**Records provided:**
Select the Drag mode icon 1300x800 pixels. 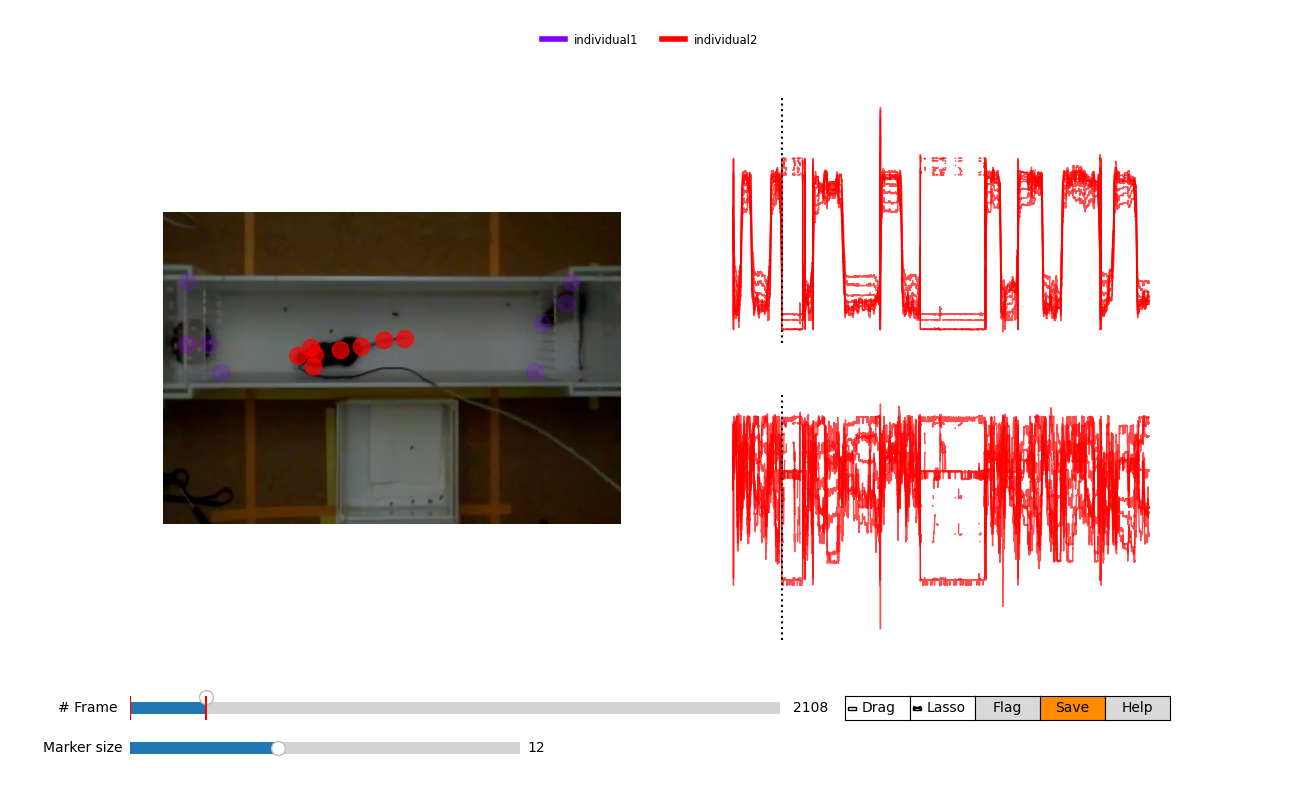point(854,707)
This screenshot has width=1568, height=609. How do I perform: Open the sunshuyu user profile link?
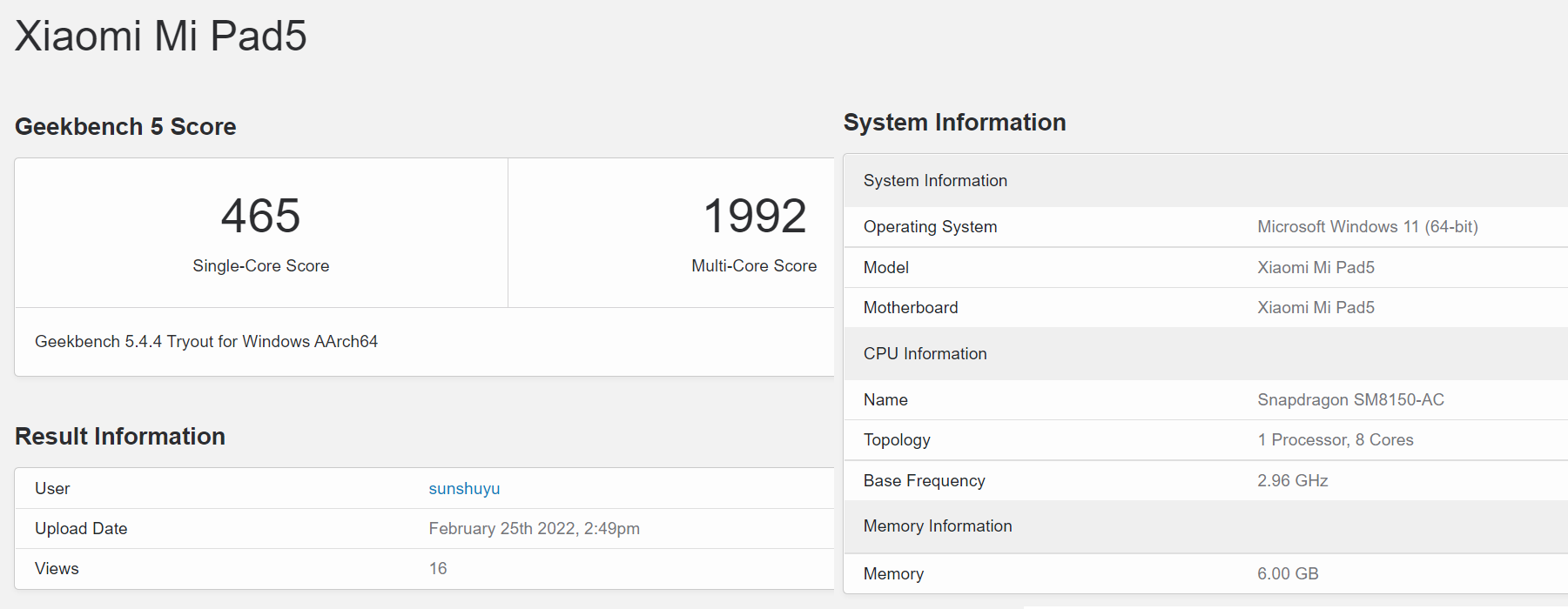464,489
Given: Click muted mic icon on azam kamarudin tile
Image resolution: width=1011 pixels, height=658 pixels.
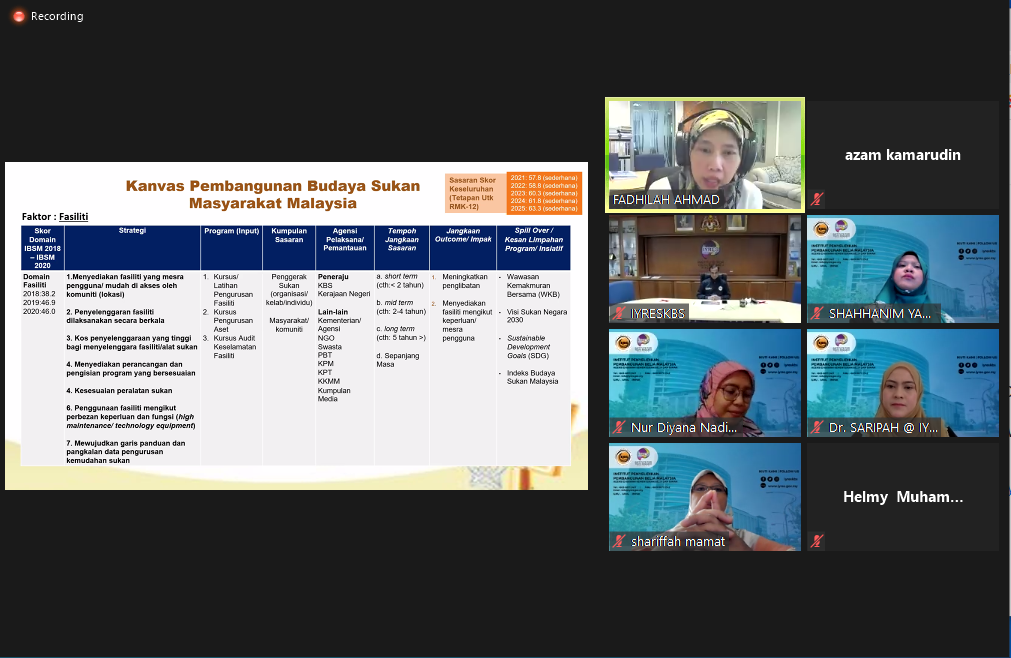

**Instructions for the task:** What must be output is the exact run of lines from the one holding "This screenshot has" through the end of the entries above, both ends included, minus the pictures.

**Solution for this problem:**
This screenshot has width=1568, height=609. How do I perform: Open the sunshuyu user profile link?
464,489
Given: Click muted mic icon on azam kamarudin tile
Image resolution: width=1011 pixels, height=658 pixels.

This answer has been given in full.